The Nelson 5 Team
December 2020
The Nelson 5 Team
at The Johns Hopkins Hospital
Medical Progressive Care Unit
The Johns Hopkins Hospital




Prior to March 2020, Nelson 5 was an Intermediate Medical Care (IMC) at Johns Hopkins Hospital (Baltimore, MD). As news of the pandemic started to spread across the United States, Johns Hopkins Hospital realized that we would need special units to care exclusively for these patients. Our unit was one of the two units in the Hospital selected for this role. Over the last weeks of February and the first few weeks of May, new walls were built to maintain "negative pressure" on our unit, new protocols and workflows were developed, and nurses were educated on how to wear safety equipment and practiced putting on PAPRs. At the end of March, we officially accepted our first round of COVID-19 patients, and we haven't stopped since.
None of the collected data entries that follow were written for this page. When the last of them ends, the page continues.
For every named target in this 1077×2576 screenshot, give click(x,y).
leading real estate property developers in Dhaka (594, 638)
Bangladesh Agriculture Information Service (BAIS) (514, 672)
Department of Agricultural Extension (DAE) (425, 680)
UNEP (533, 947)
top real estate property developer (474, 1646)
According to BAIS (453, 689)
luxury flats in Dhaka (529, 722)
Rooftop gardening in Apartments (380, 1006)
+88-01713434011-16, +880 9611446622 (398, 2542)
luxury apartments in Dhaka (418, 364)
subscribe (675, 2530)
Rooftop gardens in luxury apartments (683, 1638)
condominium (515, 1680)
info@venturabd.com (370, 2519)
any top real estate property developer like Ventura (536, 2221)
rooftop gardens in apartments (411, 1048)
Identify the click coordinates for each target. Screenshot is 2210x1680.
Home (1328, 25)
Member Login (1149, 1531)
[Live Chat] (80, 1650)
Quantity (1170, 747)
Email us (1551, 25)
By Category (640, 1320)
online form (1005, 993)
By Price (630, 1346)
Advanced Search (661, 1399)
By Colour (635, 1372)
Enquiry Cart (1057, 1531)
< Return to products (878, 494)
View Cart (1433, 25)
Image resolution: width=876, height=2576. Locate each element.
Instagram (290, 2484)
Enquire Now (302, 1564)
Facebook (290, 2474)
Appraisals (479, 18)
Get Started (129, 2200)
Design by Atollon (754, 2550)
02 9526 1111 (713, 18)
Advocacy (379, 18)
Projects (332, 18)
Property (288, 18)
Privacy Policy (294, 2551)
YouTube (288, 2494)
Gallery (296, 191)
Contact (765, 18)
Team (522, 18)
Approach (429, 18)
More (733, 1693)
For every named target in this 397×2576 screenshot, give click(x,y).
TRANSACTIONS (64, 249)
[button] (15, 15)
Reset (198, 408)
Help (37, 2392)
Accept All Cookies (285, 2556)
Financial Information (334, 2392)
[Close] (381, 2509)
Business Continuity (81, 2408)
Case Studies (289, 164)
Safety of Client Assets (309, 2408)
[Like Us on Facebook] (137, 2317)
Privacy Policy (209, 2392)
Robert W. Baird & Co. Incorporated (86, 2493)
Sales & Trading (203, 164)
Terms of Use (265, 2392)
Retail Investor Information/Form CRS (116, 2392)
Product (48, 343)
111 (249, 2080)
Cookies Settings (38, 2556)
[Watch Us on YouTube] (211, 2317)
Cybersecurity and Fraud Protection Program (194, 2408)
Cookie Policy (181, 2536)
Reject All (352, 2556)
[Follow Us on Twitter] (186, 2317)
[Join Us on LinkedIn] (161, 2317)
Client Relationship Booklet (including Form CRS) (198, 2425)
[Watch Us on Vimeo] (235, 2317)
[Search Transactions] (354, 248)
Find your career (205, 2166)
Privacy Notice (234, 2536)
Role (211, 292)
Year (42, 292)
The changes didn't stop there though. Almost immediately, the Hospital recognized that we had an additional need for ICU-level nurses to care for these acutely ill patients. Many of the other ICUs in the Hospital were filling their airborne rooms fast, and national numbers were growing. So, Nelson 5 stepped up to the plate again - we started new staffing models, first "pairing" IMC and ICU nurses to work together, and then started upskilling our own staff. So, not only were Nelson 5 nurses learning about COVID, but they were learning new skills too! How to sedate and paralyze patients, how to monitor ventilator settings, run CVVHD machines, etc. Some of these nurses had less than a year of nursing experience.
Throughout this time, our nurses kept coming into work every day. People didn't start calling out, they didn't start looking for new jobs... they rose to the occasion, and just kept going. In the midst of all this change, they still found time to schedule Zoom meetings with their patients and their families. They decorated rooms with family pictures, and wrote patient likes and dislikes on their sliding doors. They made sure the radio station was playing a patients' favorite music before leaving the room. They got pressure sores from PAPRs, so bought colorful bandanas to wear underneath, and decorated their hoods with their names. They made sure that none of the patients who passed ever had to die alone - there would always be one nurse (if not more), in the room, holding someone's hand until the end.
I know that many nurses across the country rose to the challenge of COVID-19, but I think that these extremely special nurses on Nelson 5 deserve special recognition for their adaptability and dedication. Unlike others, these nurses were some of the very first to work with COVID patients, and also some of the most long-standing; they "went bio" in March, and are still going today. Recognizing the staff with a DAISY Award would help to give them the motivation to continue their good work, and would help to show them just how appreciated they are.
Thankfully, the COVID rates in many states are still declining, but for them, the fight isn't over, and probably won't be for a while yet.